Home life, culture, and peers definitely play a role in the makeup of a person. But then there are people like Oskar Stohr and Jack Yufe, identical twins reared apart. One was raised as a Catholic and a Nazi while the other was raised in the Caribbean as a Jew. They both liked sweet liqueur and spicy food, tended to fall asleep while watching television, flushed the toilet before using it, kept rubber bands on their wrists, and had quick tempers. When they met, they were both wearing blue, double-breasted shirts, moustaches, and wire-rimmed glasses. And this might seem like freakish coincidence, but it's not an anomaly. Among other examples, there are also the two Jims; twins reared apart named Jim who had sons named James, first wives named Linda and second wives named Betty, dogs named Toy, vasectomies, a woodworking hobby, fondness for Miller Lite, chain-smoking habit, and more similarities they shared.

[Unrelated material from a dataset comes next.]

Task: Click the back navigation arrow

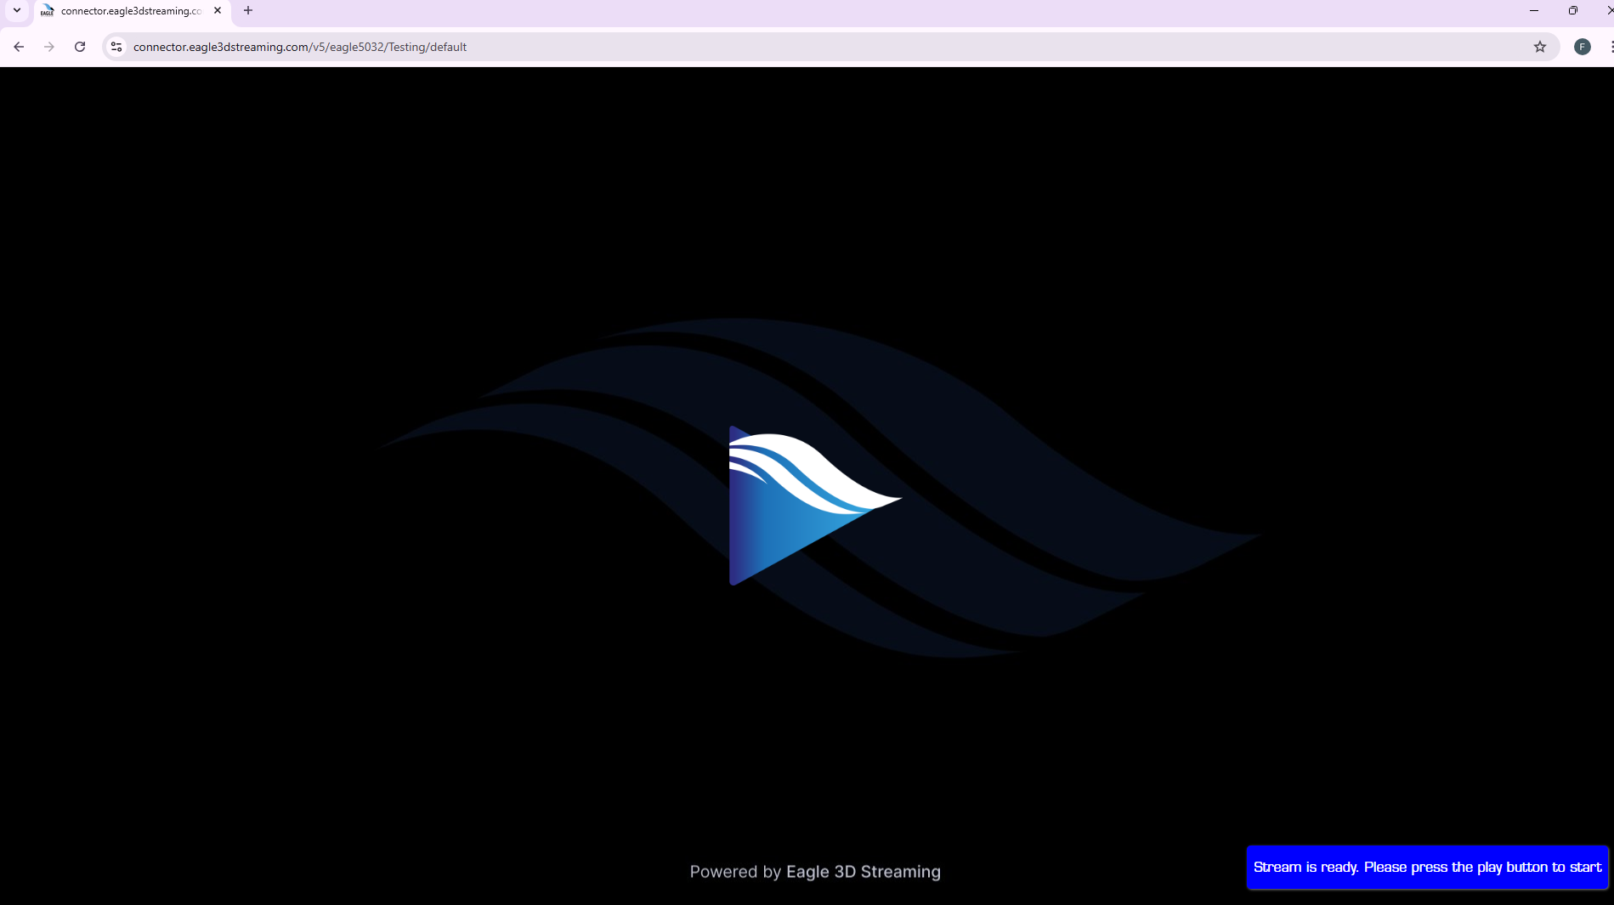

It seems that nature wins this debate. But I didn't need studies to tell me that. I learned it in a letter.
I don't resent my parents because I'm not able to relate to them. What used to bother me was my brother. It's clear to see that Gerald Singleton King, Jr. is my father's son. They have matching hot-heads and hair lines and a knack for business. My brother borrowed my dad's eyes and my grandpa's height to become who he is. And when you turn to my mom, you can see how G.J. has her social skill and empathetic demeanor.
Then there is me. The shortest person in my entire extended family, the only blue-eyed girl, the sort of person to read Infinite Jest for fun while everyone else has a magazine in their hands. My entire family always told me I was an artist, but I'm pretty sure that's because they didn't know what else to call me. I always wanted to do something different, and I'm not sure if that's because I was already labeled as different or because I genuinely wanted to. But then my brother went to Brown University and then to Stanford. I had no room to do something awesome because my brother was better; my brother was biological.
It took me a while to stop comparing myself to G.J. I stepped back and remembered: yeah, I'm different. We don't share the same biological source, so how can my brain cells compare to his?
And I have to remember. It doesn't happen often, but I have to remember that my parents aren't useless. I know I take them for granted; every suburban teenager does. If they didn't raise me Christian, I wouldn't have found my voice through atheism. If they didn't provide for me well, I wouldn't feel the need to provide well for others. If they didn't teach me the laws of the world, I wouldn't know how to rebel against them. While I found solace in the letters, I had to remember - have to remember - that my ability to relate to strangers doesn't compromise the fact that my parents are, and always will be, superior because they raised me.